## Task to complete
Here is a block of records. Copy every line in it that includes "screenshot".

*** Working data Section Begins ***

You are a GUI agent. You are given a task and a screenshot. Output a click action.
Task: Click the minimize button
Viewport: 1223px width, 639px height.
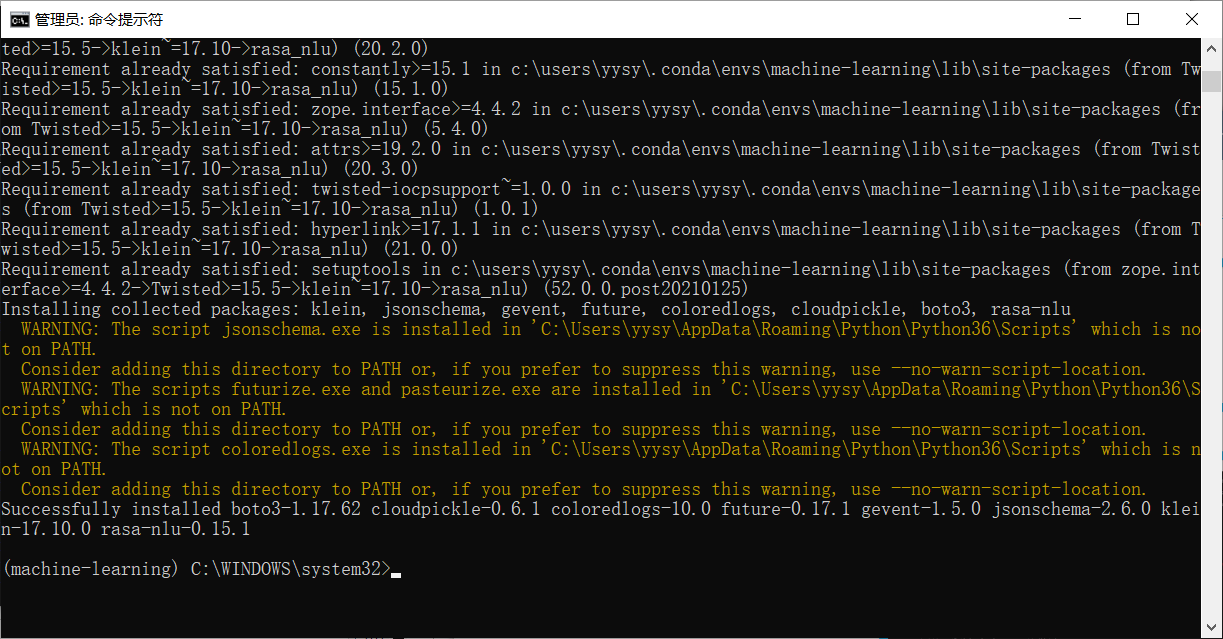click(1076, 19)
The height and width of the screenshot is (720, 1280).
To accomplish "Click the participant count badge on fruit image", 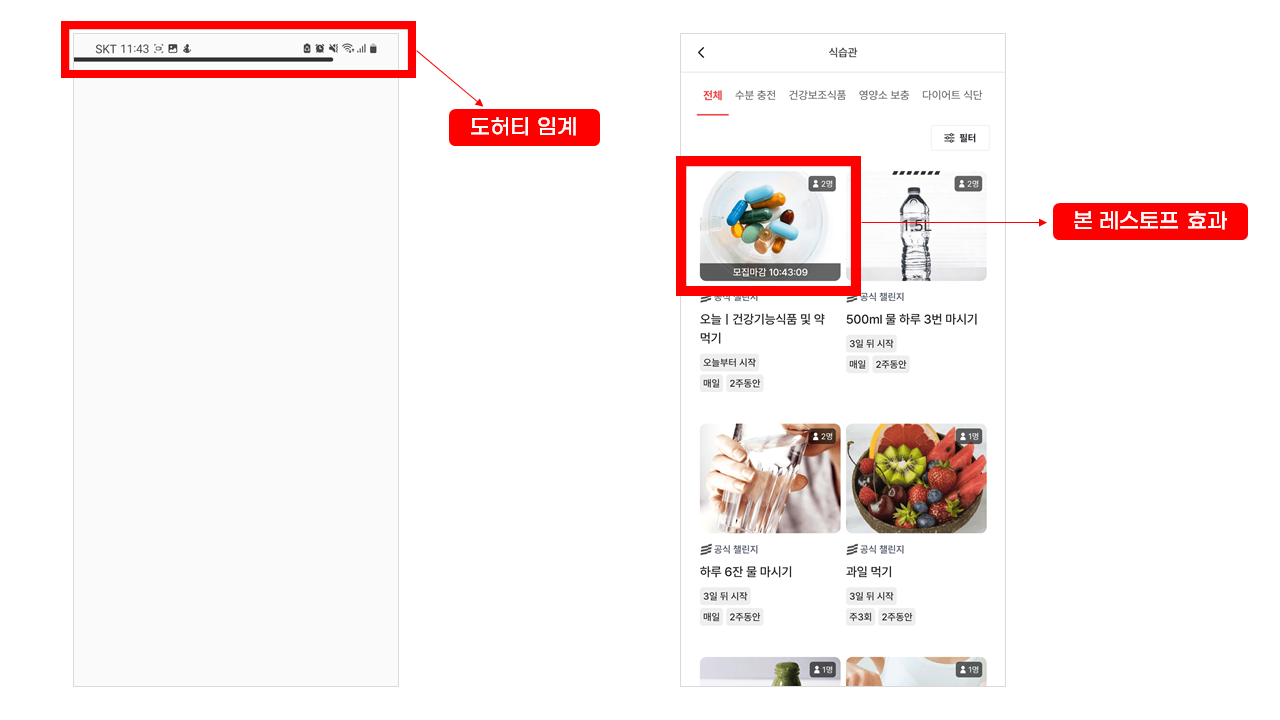I will [x=969, y=437].
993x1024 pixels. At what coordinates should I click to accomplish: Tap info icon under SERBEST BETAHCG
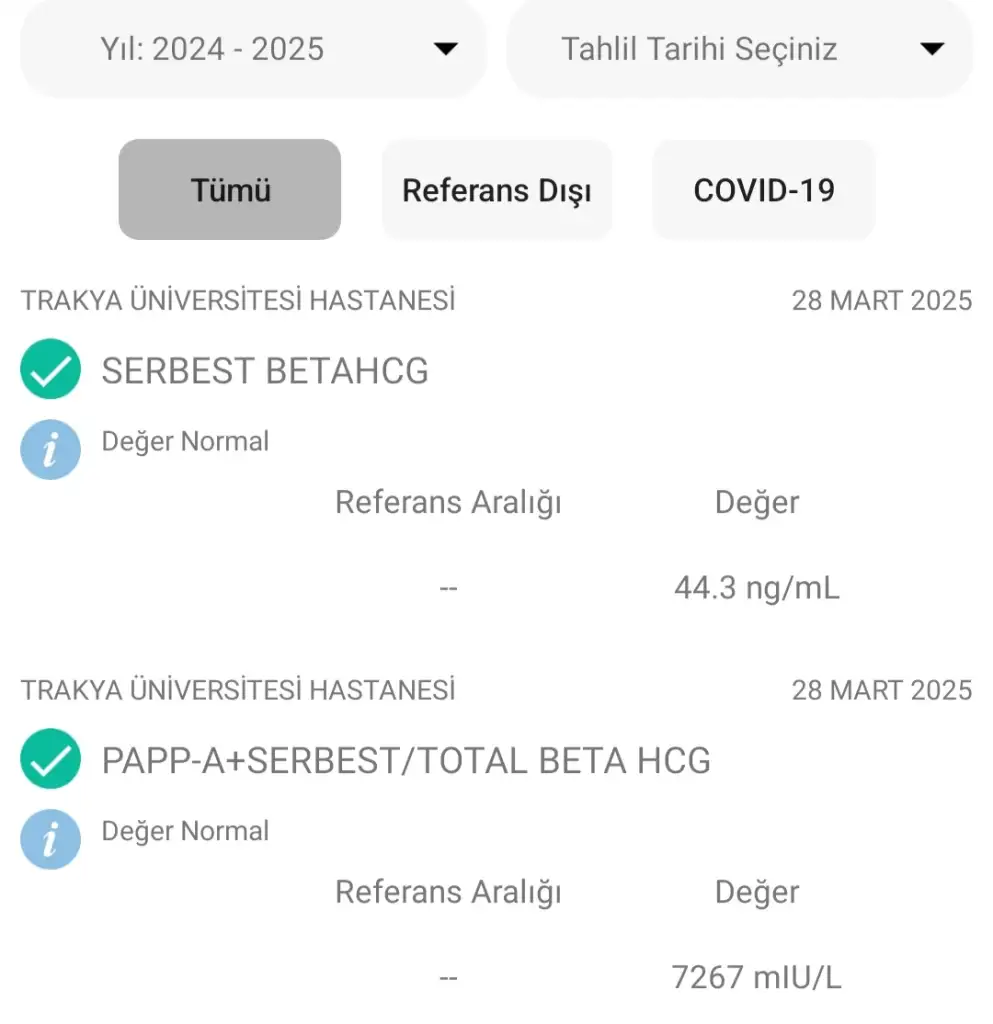coord(50,449)
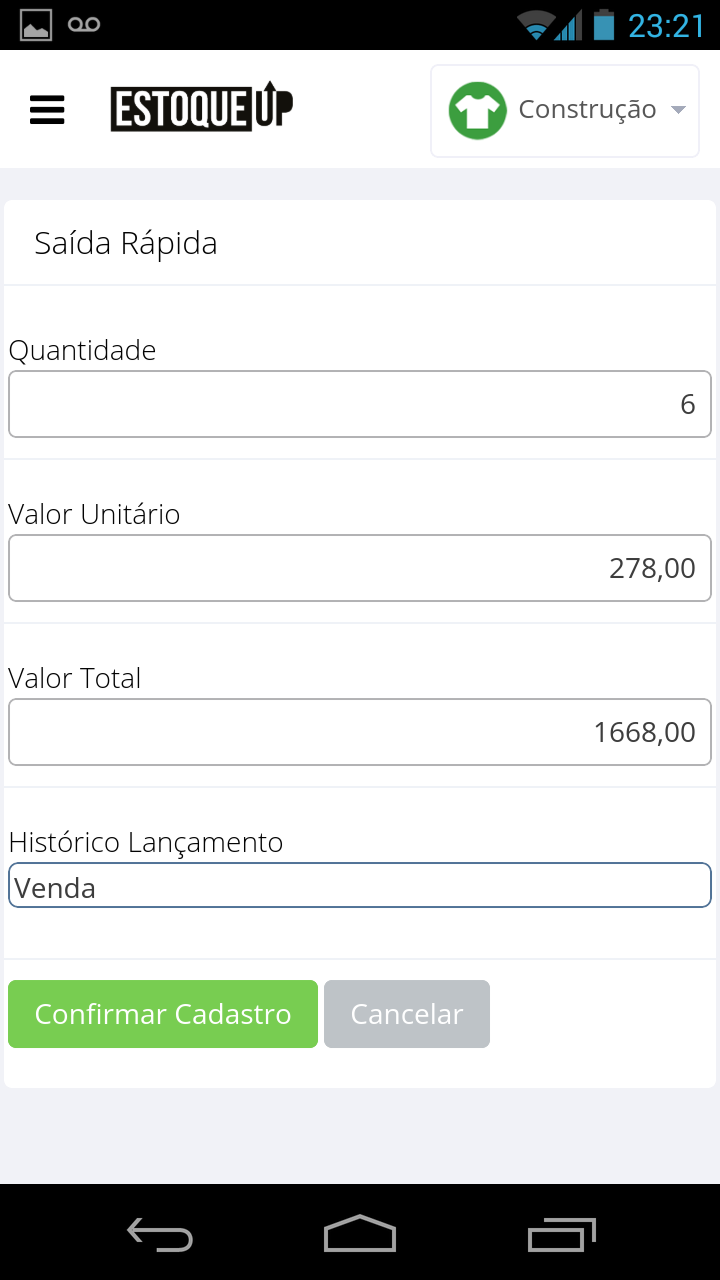Viewport: 720px width, 1280px height.
Task: Select the Valor Unitário field
Action: (x=360, y=568)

*** Working data Section Ends ***

## Expected answer
You are a GUI agent. You are given a task and a screenshot. Output a click action.
The height and width of the screenshot is (720, 1280).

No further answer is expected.